To address these problems, we here developed approaches that allow rapid and reproducible production of human iN cells from ES or iPS cells. The experiments we describe utilize a renewable resource and are scalable, and result in iN cells with reproducible properties that are independent of the starting ES or iPS cell line. Strikingly, our approach requires only a single transcription factor, and generates large amounts of human iN cells with robust synapse formation capabilities.
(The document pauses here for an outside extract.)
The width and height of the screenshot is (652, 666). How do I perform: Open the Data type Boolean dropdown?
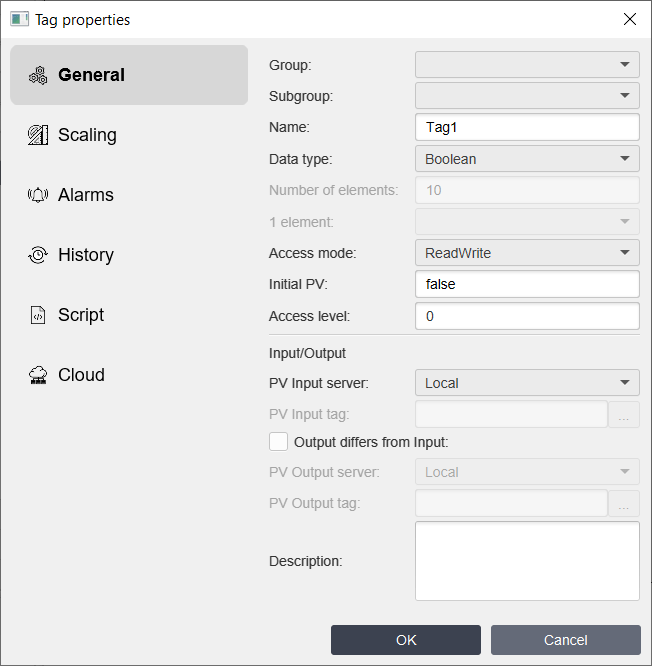(x=527, y=159)
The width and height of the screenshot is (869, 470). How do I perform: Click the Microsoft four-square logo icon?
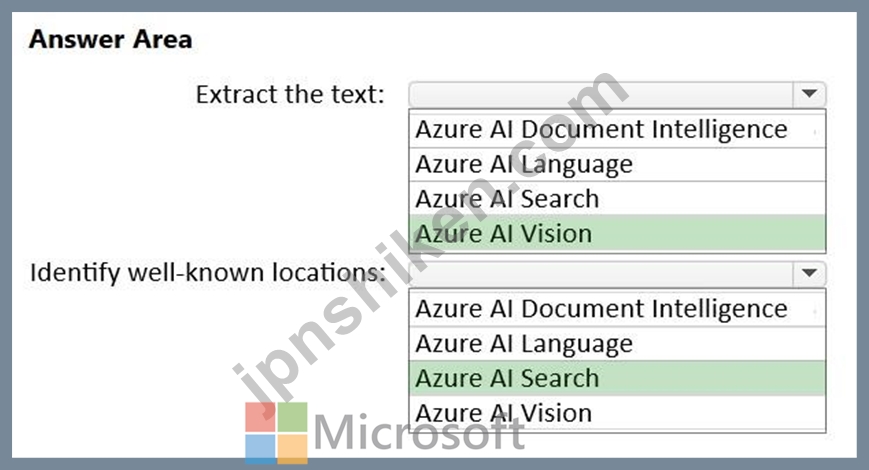[276, 433]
Moreover, we demonstrate that the resulting iN cells can be used for analysis of human neuronal short-term plasticity, large-scale Ca2+-imaging, or analysis of loss-of-function states mimicking a human genetic disorder. Thus, the approach we describe may be generally useful not only to explore the cellular phenotype associated with neuropsychiatric disorders, but also for drug screening endeavors and for mechanistic studies.
Following our initial observation that the combined expression of Brn2, Ascl1, and Myt1l induces functional neurons from human ES cells (Pang et al., 2011), we examined whether forced expression of a series of single transcription factors in ES and iPS cells might initiate iN cell differentiation. As in previous studies (Vierbuchen et al., 2010; Pang et al., 2011), we used lentiviral delivery for constitutive expression of rtTA (Urlinger et al., 2000), and tetracycline-inducible expression of exogenous proteins driven by a tetO promoter. Surprisingly, we found that overexpressing either neurogenin-2 (Ngn2) or NeuroD1 alone rapidly converted ES and iPS cells into neuronal cells (Figs. 1 and S1). Since this conversion was based on forced expression of a lineage-specific transcription factor and appears to be a direct lineage conversion similar to lineage conversion between somatic cells, we refer to the resulting neurons as iN cells as previously (Vierbuchen et al., 2010; Pang et al., 2011).
Because the effects of NeuroD1 and Ngn2 were similar, we decided to focus only on one factor and chose Ngn2. To selectively culture only cells expressing the transcription factor, we co-expressed a puromycin resistance gene with Ngn2 (allowing us to select for cells expressing Ngn2), and we additionally co-expressed EGFP (allowing us to identify lentivirally transduced cells). In the standard protocol (Fig. 1A), ES or iPS cells were plated on day −2, infected with lentiviruses on day −1, and Ngn2 expression was induced with doxycyclin on day 0. A 24 hr puromycin selection period was started on day 1, and mouse glia (primarily astrocytes) were added on day 2 to enhance synapse formation (Fig. 1B; Vierbuchen et al., 2010). Strikingly, forced Ngn2 expression converted ES and iPS cells into neuron-like cells in less than one week, and produced an apparently mature neuronal morphology in less than two weeks (Figs. 1C and 1D). This is faster than any currently available method for generating neurons from human ES or iPS cells (Table 1).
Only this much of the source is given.